Selanjutnya, kami dibawa ke halaman belakang Gedung Joang. Di sana, terdapat mobil dengan gaya jadul yang ternyata kepunyaan Wakil Presiden RI, Drs. Moh. Hatta.
Kami melanjutkan Tur di lokasi selanjutnya, yaitu rumah pribadi Laksamana Maeda yang dialihfungsikan menjadi sebuah museum. Didalamnya juga terdapat benda-benda bersejarah seperti yang ada di Gedung Joang. Salah satunya adalah replika ruangan tempat Sayuti Melik mengetik naskah proklamasi yang lengkap dengan patung ilustrasi dan mesin ketik.
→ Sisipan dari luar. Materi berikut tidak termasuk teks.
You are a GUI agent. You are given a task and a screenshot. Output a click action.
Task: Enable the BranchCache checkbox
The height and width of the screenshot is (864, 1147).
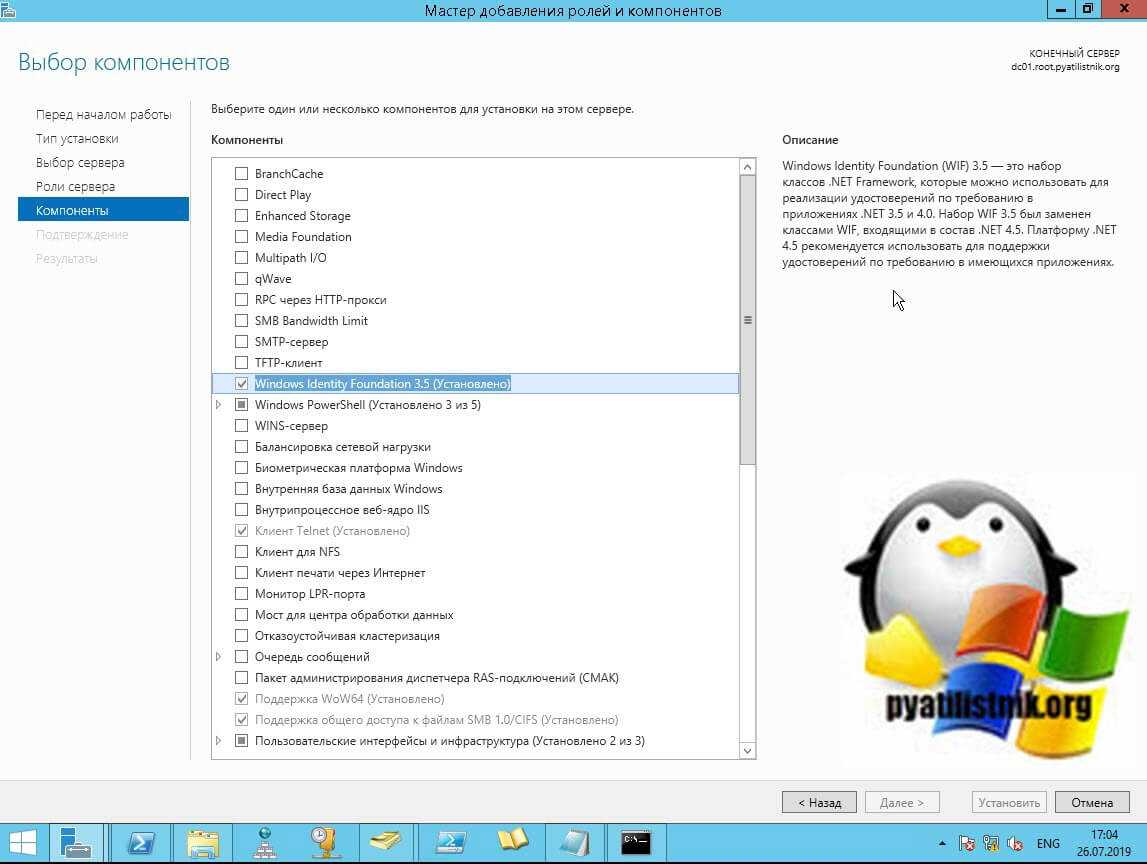241,174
Halaman belakang museum ini terdapat ruang bawah tanah yang berfungsi sebagai tempat penyimpanan dokumen-dokumen penting Laksamana Maeda.
Lapangan proklamasi di jalan Pengangsaan Timur Nomor 56 merupakan tempat tur terakhir yang kami kunjungi. Katanya, dulu di sana terdapat rumah Bung Karno.Â
Tapi, atas perintah Bung Karno itu sendiri, rumah itu di hancurkan karena beliau tidak mau rumahnya diagung-agungkan. Sehingga, di sana hanya terdapat lapangan dengan patung Bung Karno dan patung kertas lembar proklamasi yang biasa dijadikan spot foto.
Saat itu juga, ada anak-anak SMA yang sedang berlatih upacara bendera untuk perayaan ulang tahun Indonesia ke-77. Ternyata, remaja-remaja tersebut merupakan keturunan pejuang kemerdekaan Indonesia.